被她烦的久了,建宁帝也是火气上身,直接以一句“后宫不得干政”将她赶出了御书房,当然也是因为此事,便派人去坤宁宫传话,请皇后传旨让她进宫。
王府众人得到消息,一时也是慌了神,竟是没有想到,宫中贵人竟还会想起召见她这个孤女,她冷眼看着那些人商量,心如止水,毕竟,该来的,总归不会散场。
意料之中的,王府向宫中递话,说是郡主悲伤过度,损了身体,怕是过了病气给宫中贵人,宫中得到消息,直接派太医出宫诊治,来人是江淑妃的心腹,自然知道什么答什么。
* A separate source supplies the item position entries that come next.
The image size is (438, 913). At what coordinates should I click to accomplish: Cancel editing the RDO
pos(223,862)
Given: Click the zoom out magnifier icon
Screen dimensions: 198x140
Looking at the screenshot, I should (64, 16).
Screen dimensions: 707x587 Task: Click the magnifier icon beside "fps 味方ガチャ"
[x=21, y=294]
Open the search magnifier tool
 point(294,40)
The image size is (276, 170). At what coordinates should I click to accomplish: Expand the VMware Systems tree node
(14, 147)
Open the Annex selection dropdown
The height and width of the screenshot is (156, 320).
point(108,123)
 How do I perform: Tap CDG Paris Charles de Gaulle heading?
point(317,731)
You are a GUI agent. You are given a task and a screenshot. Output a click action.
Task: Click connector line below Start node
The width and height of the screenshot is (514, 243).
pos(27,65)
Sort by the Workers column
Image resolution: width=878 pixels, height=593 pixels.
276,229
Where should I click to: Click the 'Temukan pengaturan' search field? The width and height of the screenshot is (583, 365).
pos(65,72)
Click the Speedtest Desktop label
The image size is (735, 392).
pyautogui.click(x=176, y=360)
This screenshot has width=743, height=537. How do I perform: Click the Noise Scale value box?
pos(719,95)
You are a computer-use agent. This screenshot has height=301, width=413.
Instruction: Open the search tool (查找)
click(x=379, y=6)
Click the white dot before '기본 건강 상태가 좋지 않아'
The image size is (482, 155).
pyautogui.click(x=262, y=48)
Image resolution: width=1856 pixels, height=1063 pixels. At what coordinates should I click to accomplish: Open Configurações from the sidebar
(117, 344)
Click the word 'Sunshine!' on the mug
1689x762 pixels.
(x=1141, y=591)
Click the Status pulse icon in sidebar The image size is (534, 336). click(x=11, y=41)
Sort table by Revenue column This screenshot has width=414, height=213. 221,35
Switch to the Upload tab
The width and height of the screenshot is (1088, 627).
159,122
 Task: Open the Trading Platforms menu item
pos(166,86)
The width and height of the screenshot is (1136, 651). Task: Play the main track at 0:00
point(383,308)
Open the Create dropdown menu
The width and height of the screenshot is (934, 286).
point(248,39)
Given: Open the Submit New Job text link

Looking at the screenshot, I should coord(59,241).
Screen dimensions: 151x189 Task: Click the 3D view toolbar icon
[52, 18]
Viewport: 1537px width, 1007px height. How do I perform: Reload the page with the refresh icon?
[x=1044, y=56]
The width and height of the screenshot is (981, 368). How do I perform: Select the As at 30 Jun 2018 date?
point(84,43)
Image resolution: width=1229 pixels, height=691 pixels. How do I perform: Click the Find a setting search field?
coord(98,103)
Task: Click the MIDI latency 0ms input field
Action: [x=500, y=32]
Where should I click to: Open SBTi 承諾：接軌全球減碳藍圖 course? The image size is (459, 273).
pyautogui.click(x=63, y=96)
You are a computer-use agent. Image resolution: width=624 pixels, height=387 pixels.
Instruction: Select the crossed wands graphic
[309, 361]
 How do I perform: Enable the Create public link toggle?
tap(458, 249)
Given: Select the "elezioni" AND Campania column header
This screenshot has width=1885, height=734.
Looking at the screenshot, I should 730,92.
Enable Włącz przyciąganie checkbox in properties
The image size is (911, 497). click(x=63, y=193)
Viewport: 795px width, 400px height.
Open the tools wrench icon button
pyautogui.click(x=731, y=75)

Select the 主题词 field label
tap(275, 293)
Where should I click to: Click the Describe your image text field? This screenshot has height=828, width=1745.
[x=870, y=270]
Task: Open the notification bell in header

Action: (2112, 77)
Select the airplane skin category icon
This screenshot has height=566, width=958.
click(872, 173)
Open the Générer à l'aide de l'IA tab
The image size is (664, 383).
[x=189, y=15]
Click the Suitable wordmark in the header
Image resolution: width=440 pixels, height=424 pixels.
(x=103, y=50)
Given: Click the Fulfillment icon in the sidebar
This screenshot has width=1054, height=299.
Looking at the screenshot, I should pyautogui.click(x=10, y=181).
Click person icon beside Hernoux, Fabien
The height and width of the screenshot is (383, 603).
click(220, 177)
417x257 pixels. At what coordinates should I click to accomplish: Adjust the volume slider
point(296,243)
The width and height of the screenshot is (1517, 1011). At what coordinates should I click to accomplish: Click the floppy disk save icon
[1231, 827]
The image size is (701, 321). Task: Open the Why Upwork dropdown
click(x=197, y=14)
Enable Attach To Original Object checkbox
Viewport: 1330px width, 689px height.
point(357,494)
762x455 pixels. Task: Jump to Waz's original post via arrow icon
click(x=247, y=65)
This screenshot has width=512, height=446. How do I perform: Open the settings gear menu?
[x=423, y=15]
如此一来,为了安抚忠臣之女,便直接让太医入住靖远王府,方便实时诊疗。而她也是思量了许久,终是看准了一个机会——太子顺利解决了南方瘟疫之案,返程燕都。
这靖远王府毕竟是姓萧,而不是苏!她这个堂堂正正的主子手中又怎么会没一点人脉?
但,好钢要用在刀刃上,自然是要多加斟酌,有了时机再去准备放手一搏!她趁机递了出去音信,在太子归京之日天降宣纸,洋洋洒洒落了一地。
大肆宣扬之下,一时间萧王府侧妃毒害幼女之事满城皆知。
纳兰云皓得知此事,当即转了回宫的路线,径直向靖远王府而去。
就这样,此事终是公之于众,江老夫人以及侧妃庶妹被绑进了宫,一时间江府失势,就连皇宫之中的江淑妃被贬了位分。
萧恬淡淡的收回思绪,又有眼角的余光扫了下一旁的庶妹萧琳,心中涌上点点复杂,最终这些害她的人一一倒台,而这个庶妹,还是以“幼女无辜”之名免了责罚,毕竟是萧家之人,不应该受生母牵连。
那时她想了想也就作罢了,这个庶妹毕竟是是父王的血脉,这一次就先饶了她吧。